Sin embargo, esta labor, sin la cual no existe ni sociedad ni trabajo ni estado, continúa relegada al ámbito privado, más si cabe en el contexto social e histórico posmoderno en el que tendemos a convertir lo público en privado, lo social en personal y lo colectivo en individual. Pero es una labor que se ha naturalizado en la figura femenina desde los inicios de nuestra existencia. El origen es claro: dado que las mujeres, o al menos muchas de ellas, parían, ellas cuidaban a las criaturas. Y como se encontraban en el hogar haciéndolo, también se encargaban de las tareas domésticas. Millones de años de evolución humana no han servido, aún, para cambiar estas relaciones en la mayoría de las sociedades.

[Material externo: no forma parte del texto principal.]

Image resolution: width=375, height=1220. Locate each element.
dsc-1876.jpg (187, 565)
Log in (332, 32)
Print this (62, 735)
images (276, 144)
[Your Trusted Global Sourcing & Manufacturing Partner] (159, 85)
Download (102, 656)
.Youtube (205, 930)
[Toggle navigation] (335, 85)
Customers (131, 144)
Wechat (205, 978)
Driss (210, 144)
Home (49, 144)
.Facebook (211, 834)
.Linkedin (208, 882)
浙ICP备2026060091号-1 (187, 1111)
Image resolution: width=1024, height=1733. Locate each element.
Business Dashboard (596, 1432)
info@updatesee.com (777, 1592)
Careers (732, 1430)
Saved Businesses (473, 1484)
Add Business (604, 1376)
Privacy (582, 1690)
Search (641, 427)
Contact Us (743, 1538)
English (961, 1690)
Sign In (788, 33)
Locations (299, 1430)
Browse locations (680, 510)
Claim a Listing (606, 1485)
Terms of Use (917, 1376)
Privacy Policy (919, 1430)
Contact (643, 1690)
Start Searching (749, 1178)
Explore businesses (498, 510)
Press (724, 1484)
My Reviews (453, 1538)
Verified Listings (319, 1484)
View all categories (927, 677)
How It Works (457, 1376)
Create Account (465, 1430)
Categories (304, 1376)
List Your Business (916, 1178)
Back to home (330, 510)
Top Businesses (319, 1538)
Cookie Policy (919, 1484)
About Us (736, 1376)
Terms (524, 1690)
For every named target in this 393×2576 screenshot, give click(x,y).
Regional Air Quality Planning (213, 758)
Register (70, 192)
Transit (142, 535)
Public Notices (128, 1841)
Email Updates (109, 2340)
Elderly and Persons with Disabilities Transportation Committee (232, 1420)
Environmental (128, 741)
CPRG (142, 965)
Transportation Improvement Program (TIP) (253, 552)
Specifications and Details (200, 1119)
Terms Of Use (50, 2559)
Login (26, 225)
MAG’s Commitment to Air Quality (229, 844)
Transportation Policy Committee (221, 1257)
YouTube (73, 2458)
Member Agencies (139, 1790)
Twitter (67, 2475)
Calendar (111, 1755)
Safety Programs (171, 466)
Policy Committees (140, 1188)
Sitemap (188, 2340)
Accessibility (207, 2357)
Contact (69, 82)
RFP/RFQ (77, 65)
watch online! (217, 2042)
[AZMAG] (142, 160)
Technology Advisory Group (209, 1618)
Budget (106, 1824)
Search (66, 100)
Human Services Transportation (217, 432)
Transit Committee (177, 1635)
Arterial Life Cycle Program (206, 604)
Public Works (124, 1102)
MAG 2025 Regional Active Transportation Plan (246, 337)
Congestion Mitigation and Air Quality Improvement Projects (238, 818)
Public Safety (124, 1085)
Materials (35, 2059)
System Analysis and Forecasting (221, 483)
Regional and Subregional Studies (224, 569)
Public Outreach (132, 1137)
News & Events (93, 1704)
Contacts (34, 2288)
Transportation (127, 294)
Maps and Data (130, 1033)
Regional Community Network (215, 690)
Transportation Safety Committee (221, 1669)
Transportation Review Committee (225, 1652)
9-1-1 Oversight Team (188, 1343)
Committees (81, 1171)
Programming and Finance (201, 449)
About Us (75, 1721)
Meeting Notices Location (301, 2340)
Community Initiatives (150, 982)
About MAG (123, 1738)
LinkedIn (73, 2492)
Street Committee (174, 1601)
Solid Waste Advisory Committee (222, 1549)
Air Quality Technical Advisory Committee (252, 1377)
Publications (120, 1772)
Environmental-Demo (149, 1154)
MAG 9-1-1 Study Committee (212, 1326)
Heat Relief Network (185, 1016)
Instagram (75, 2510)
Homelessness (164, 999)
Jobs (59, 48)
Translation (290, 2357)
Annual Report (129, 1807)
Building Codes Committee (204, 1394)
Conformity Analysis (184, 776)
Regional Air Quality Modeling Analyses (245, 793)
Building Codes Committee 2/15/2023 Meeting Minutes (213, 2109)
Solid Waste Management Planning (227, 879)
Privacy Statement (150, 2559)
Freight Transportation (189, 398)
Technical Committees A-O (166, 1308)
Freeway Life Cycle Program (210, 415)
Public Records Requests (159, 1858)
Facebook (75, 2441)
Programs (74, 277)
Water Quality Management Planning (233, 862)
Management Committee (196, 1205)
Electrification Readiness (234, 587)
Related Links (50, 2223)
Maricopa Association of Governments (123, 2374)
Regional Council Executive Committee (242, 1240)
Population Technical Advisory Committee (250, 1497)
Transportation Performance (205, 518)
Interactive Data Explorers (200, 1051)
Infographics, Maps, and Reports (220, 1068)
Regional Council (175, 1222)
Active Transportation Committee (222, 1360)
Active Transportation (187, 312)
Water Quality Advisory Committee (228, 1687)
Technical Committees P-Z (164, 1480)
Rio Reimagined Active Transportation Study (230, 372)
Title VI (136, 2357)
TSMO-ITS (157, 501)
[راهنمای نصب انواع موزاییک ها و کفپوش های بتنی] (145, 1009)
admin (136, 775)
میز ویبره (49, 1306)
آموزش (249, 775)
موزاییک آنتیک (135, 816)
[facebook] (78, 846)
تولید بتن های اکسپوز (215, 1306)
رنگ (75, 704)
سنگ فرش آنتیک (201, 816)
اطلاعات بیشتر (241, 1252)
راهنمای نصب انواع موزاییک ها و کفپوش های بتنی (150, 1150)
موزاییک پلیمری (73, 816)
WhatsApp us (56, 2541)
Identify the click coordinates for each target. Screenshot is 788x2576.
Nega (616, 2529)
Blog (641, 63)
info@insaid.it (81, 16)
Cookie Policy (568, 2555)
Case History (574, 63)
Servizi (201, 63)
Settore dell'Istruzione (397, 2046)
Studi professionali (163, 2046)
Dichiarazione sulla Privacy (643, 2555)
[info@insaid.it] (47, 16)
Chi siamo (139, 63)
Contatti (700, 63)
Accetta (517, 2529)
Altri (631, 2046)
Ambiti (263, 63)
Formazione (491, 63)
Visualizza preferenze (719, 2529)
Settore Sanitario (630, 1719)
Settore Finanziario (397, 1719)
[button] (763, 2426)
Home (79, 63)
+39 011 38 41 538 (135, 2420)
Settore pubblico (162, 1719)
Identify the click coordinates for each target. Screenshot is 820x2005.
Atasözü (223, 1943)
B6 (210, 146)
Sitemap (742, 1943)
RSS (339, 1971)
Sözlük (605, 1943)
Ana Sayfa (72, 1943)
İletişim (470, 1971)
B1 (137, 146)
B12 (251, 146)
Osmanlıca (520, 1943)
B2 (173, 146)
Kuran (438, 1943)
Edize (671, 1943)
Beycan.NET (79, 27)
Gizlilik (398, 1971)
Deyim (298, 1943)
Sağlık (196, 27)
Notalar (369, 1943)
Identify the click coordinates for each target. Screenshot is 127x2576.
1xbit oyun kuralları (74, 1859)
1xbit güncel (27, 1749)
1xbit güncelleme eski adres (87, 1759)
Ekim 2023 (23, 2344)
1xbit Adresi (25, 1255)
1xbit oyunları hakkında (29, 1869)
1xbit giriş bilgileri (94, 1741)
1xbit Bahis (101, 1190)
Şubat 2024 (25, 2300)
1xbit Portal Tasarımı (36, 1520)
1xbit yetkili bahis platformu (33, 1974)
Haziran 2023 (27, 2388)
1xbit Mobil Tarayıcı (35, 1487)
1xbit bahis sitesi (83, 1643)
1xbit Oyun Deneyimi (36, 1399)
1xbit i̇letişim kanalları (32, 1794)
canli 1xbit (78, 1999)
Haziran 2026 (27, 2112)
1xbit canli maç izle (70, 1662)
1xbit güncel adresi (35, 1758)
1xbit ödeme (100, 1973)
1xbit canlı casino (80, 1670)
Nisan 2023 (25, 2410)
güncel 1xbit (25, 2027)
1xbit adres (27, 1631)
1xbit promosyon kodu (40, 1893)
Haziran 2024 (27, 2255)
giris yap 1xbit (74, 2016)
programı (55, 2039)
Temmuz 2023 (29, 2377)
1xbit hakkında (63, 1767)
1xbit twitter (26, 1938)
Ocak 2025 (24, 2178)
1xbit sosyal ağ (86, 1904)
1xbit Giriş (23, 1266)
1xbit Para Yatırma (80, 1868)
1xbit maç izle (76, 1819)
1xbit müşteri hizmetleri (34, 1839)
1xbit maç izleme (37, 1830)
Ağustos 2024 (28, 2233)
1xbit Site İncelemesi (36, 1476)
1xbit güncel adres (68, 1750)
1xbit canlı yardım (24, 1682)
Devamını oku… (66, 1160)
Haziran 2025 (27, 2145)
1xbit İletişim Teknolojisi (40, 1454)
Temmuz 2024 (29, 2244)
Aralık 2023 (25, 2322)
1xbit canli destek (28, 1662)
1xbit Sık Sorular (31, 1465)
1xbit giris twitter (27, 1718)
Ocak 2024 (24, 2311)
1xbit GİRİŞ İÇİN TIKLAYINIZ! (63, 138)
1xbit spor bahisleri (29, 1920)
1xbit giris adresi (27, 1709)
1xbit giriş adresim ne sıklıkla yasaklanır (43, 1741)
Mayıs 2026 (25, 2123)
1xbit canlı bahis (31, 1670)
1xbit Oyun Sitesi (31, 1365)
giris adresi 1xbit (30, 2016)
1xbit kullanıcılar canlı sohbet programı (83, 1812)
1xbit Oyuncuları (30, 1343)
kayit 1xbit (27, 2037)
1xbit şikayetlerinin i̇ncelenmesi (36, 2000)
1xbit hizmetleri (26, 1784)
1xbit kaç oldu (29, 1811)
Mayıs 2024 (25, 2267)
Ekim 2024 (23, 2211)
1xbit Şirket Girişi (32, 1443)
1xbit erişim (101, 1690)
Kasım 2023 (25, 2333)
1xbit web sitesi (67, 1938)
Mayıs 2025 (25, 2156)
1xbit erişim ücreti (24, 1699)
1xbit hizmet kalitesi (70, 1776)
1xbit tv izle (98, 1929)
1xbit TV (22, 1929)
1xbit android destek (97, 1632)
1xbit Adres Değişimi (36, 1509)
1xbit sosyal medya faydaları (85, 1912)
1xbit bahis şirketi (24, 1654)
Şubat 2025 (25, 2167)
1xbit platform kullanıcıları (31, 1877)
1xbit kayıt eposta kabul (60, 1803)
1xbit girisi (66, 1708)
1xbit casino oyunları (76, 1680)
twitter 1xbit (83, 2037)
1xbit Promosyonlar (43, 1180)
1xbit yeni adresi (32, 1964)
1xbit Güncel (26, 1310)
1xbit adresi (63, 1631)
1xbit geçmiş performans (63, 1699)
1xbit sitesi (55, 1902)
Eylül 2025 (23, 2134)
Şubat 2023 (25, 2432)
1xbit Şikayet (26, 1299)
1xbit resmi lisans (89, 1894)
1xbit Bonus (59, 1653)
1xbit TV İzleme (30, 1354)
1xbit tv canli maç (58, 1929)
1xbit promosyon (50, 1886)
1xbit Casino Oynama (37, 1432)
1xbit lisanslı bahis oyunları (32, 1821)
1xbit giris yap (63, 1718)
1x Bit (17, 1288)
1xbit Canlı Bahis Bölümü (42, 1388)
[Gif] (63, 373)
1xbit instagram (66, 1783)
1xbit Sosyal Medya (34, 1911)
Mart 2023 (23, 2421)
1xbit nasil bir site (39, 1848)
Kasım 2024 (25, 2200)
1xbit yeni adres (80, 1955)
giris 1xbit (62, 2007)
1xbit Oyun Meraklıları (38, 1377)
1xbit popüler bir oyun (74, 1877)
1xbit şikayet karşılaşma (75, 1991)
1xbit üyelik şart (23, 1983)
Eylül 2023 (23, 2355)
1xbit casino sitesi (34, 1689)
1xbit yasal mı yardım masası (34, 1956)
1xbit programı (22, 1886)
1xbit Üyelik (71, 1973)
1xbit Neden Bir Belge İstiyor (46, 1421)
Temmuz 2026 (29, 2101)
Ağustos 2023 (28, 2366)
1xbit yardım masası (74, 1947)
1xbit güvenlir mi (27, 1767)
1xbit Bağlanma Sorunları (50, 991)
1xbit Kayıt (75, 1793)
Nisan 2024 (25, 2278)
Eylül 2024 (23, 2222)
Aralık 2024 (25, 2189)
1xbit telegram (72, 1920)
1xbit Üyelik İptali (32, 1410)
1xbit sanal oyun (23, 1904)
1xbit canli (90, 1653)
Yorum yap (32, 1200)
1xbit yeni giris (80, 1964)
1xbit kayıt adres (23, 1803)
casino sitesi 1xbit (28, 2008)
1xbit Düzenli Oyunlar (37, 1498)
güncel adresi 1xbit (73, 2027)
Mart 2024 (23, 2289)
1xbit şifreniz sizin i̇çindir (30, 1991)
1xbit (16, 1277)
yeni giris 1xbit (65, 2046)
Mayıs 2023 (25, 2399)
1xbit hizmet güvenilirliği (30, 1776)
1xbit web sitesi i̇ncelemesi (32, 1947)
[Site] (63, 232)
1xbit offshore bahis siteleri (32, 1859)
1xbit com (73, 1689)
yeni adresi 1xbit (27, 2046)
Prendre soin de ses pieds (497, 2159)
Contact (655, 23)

En tanto en cuanto el trabajo doméstico y de cuidados se impone a las mujeres, no podemos obviar todo lo que afecta al resto de ámbitos de la vida. No podemos hablar del trabajo, de la crisis, de la pobreza, de la economía… obviando que la mitad de la población tiene que cargar con estas tareas de manera impuesta. No es correcto hablar de las consecuencias en la salud mental o física de las condiciones laborales sin poner énfasis en el papel de cuidadoras. Tampoco podríamos abordar temas como el ocio, la participación social y la ciudadanía pensando que el sujeto es diferente cuando cruza la puerta de casa. Las políticas de empleo no pueden obviar la desventaja laboral de las mujeres que asumen esos cuidados, y las acciones sindicales deben tenerlo también presente (acúdase, en este sentido, al trabajo de Precarias a la Deriva).

La propuesta para estudiar el mundo laboral de una manera legítima, por no decir veraz, exige hablar del trabajo pasando indefectiblemente por el abordaje de las implicaciones de los cuidados. Porque nuestra estructura social y económica se ha regido sobre un modelo patriarcal en el que la mujer realiza este trabajo de manera exclusiva. Tampoco sería eficaz intentar poner parches a este modelo únicamente con políticas de conciliación, puesto que las implicaciones están a un nivel más profundo y es a él al que tenemos que acudir.

La desigualdad de género es estructural a la sociedad y, como tal, debe abordarse siempre como elemento intrínseco en la investigación, en las políticas públicas, en la intervención comunitaria, así como en cualquier actividad en, para y sobre el tejido social. Porque es el mecanismo por el cual la mitad de la población carga con el cuidado de los bebés, los niños y niñas pequeños, la alimentación de la familia, el mantenimiento del hogar, el cuidado de personas con enfermedades crónicas, con discapacidad, ancianos y ancianas, etc. intentando combinar esas tareas gratuitas con las exigencias de un mercado laboral hecho a medida de quienes no cuidan. Por si fuera poco, lo hacen renunciando al ocio, el autocuidado, a la participación social y a otras muchas libertades. Y tampoco conviene olvidar que en las posiciones económicas más altas esos trabajos suelen ser subcontratados a otras mujeres, más pobres y con frecuencia migrantes, explotadas en su propio hogar y posiblemente en el de otras personas. Si no sabemos en qué sociedad vivimos, ¿cómo vamos a mejorarla?